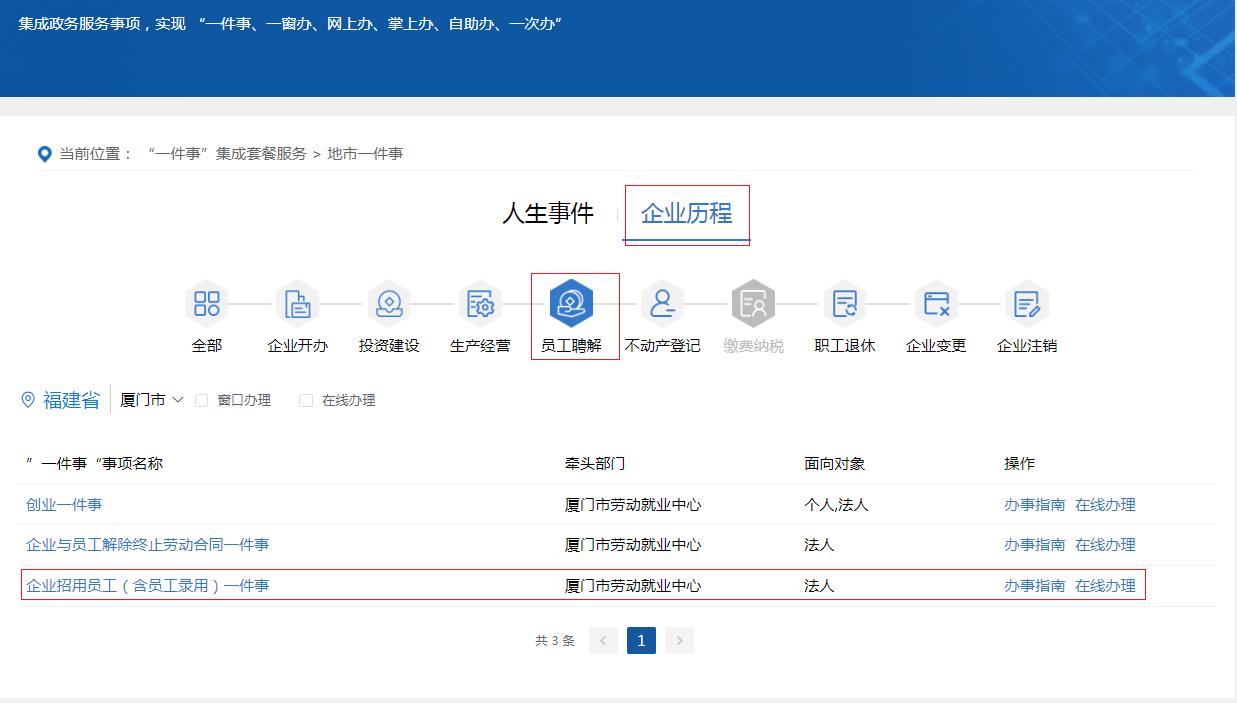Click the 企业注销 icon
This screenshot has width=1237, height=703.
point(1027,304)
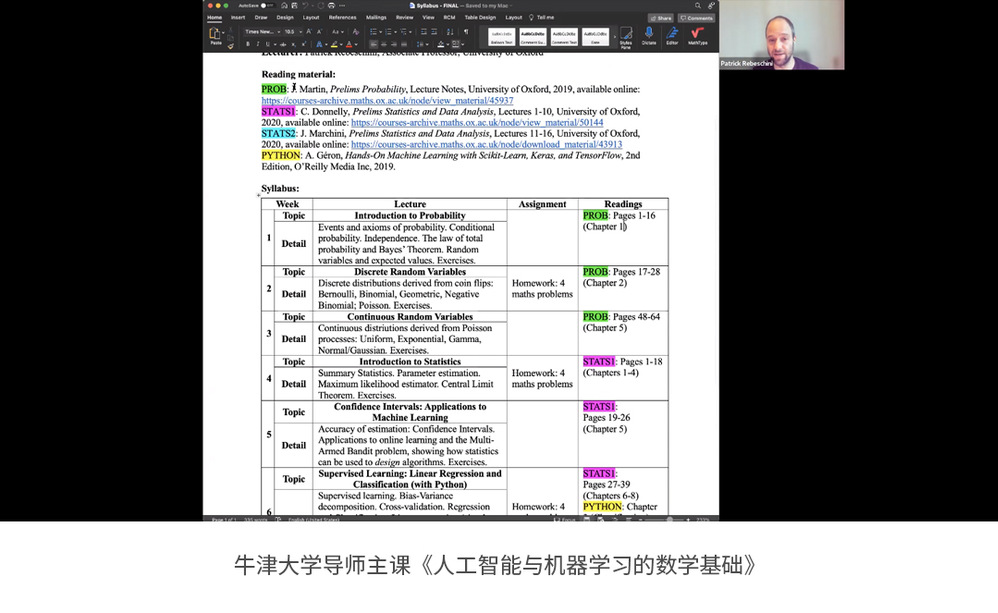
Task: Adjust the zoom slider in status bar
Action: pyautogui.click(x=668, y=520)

* * *

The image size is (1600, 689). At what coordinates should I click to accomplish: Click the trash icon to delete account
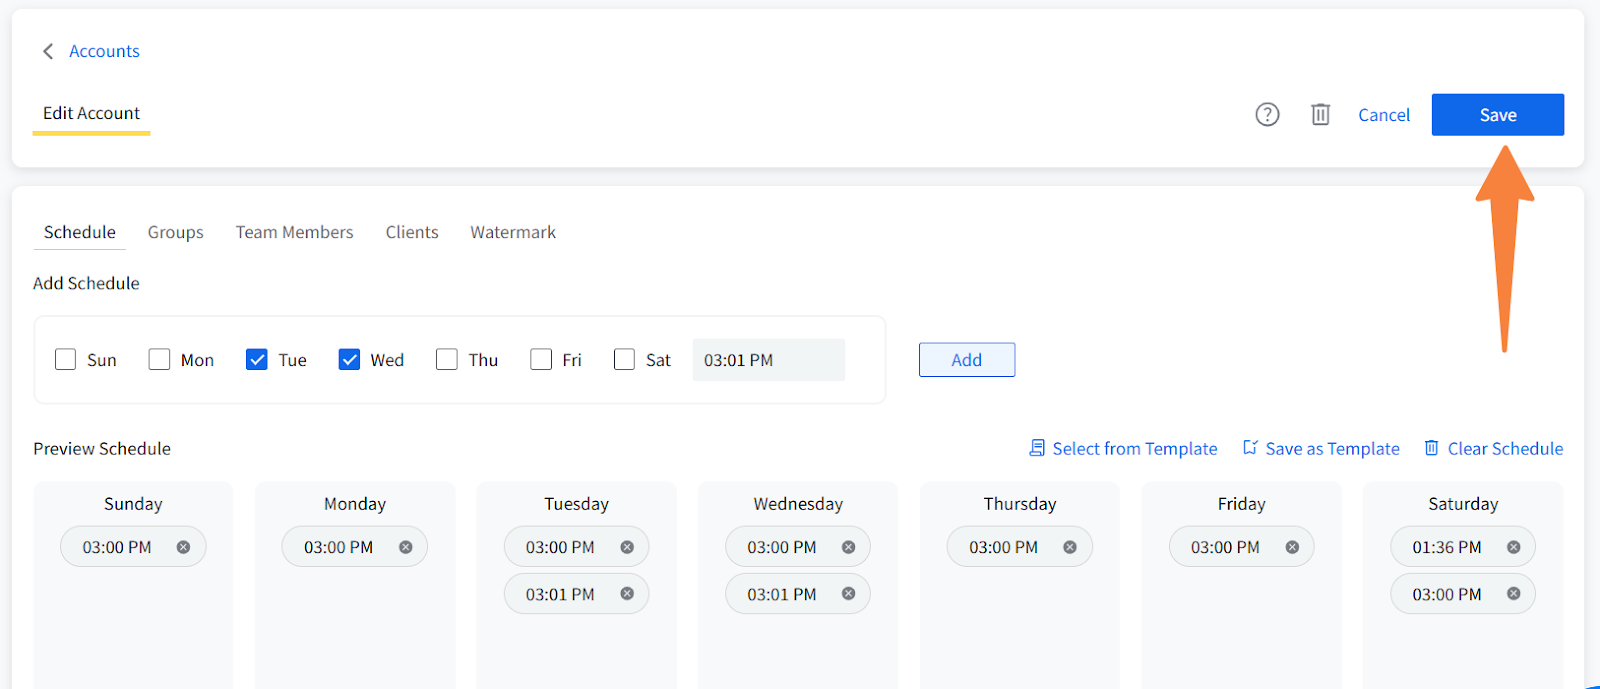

» **TASK**
Could you copy out, word for word, everything in the records from the line containing "Click the 企业注销 icon" down to the line containing "Action: pyautogui.click(x=668, y=520)", both of those lines included? Leave the pictures out of your answer.

» **ANSWER TO THIS PROBLEM**
Click the 企业注销 icon
This screenshot has width=1237, height=703.
point(1027,304)
Task: Adjust the zoom slider in status bar
Action: pyautogui.click(x=668, y=520)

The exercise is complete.